Jeff Green | Oct 21, 2020


Adrianna Barbary did most of her growing up in Perth, but has longstanding family ties to the Sharbot Lake area. After studying business communications at Brock University in St. Catherines, she worked in marketing in both Toronto and Vancouver.

She was living in Toronto when COVID hit this spring and it made her re-evaluate her life in the big city. She saw the job posting for a one year position coordinating an initiative aimed at determining an economic future that fits the needs for the hub community of Sharbot Lake and its residents, she jumped at the chance to return to both Perth and Sharbot Lake.

Since late July, she has been on a crash course in how the Downtown Revitalisation Program works. The program was developed by the Ontario Ministry of Agriculture, Food and Rural Affairs OMAFRA. It includes one component that was already coming to fruition by the time Barbary arrived to work at the Central Frontenac Township office this summer: physical improvements including streetscaping and parking.

Sharbot Lake was in the midst of having the three streets, in its core section, torn out and replaced in a $3.2 million infrastructure project that had been originally scheduled for the end of 2020 into 2021, but had been pushed forward when it became clear that the summer of 2020 was going to be quieter than a normal summer in the hamlet, due to COVID-19.

The other initiatives in the program have more to do with the will of the local community to move forward. They include: helping existing businesses get new customers, bringing more businesses into the downtown core, and promoting the downtown.

*Given entries*:

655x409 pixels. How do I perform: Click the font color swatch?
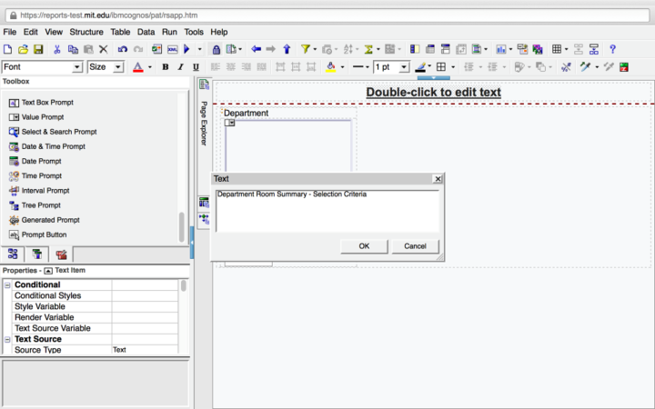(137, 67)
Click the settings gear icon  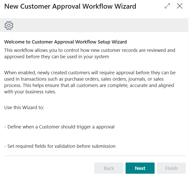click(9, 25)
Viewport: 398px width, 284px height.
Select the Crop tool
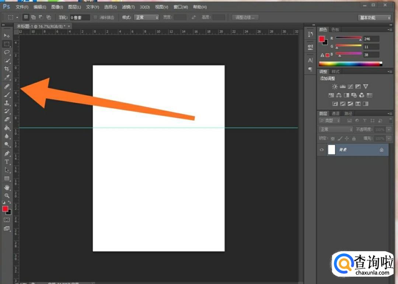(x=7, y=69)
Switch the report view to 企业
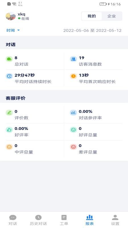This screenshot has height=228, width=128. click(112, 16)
* * *
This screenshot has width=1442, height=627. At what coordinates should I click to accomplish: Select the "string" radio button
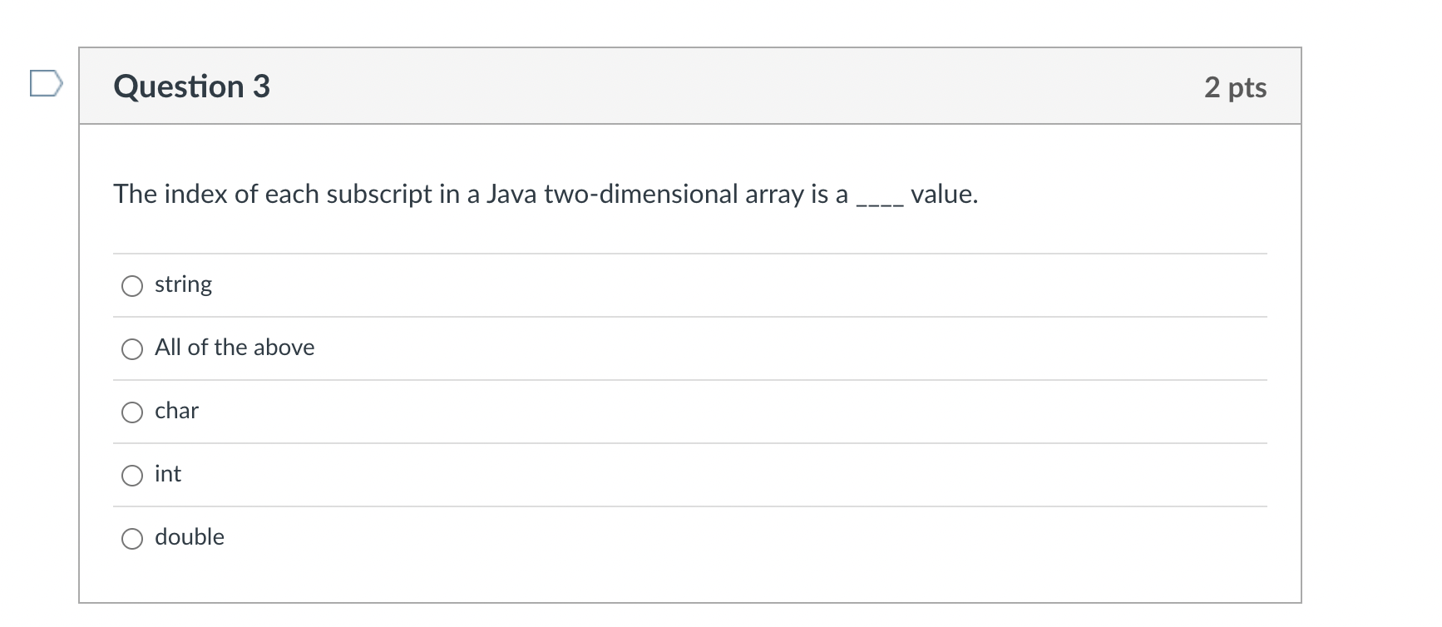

*Activities*:
1. According to the Sharbot Lake article, where did Adrianna Barbary study business communications?
2. Carry the Sharbot Lake article forward from its final sentence.
The rows have no connection to the Sharbot Lake article.

*Answers for each item*:
1. At Brock University in St. Catherines.

2.
Part of the application process for project funding, which was sought in a joint initiative between the township and Frontenac County, required that a local group be engaged in the process from the start. The township’s economic development committee took that role on.

Since arriving on the scene, Barbary has been undergoing training in the specifics of the program and doing research to learn about the various groups and organisations that make the local community tick.

“I needed to familiarise myself with all of the groups who play a role in the community: Villages Beautiful, the Railway Heritage Committee and others, and with Community Services, Community Living, and the businesses and organisations that make Sharbot Lake a commercial and service hub for Central Frontenac,” she said. “I’m excited to move to the next phase, connecting with businesses and residents.”

That phase began on Wednesday night (October 21) with a Zoom-based meeting/video introduction to the program, for a group of business owners.

“It was a lot more difficult to organise than a live meeting would have been. I did not want it to be another Zoom meeting, so it will be a combination of pre-recorded and live elements,” she said.

The meeting will be posted on the Central Frontenac website later this week, and there is also a resource page about the Downtown Revitalization Project on the site. centralfrontenac.com/en/business/downtown-revitalization.aspx

Barbary will be arranging to meet as many people as possible to get a sense of what they are hoping for from Sharbot Lake over the next 10 years or so.

She is planning to do a written residents survey, but one of the main sources of information for the project will come from impromptu conversations with people as they go about their lives in the hamlet.

Normally, that would be done at community gatherings throughout the fall and Christmas season, but this is not a normal time, so she is having to find different ways to connect with people.

“I will be at the flu clinic on the 31st at Granite Ridge Education Centre. It should be a great way to meet people as they are waiting for their flu shot.”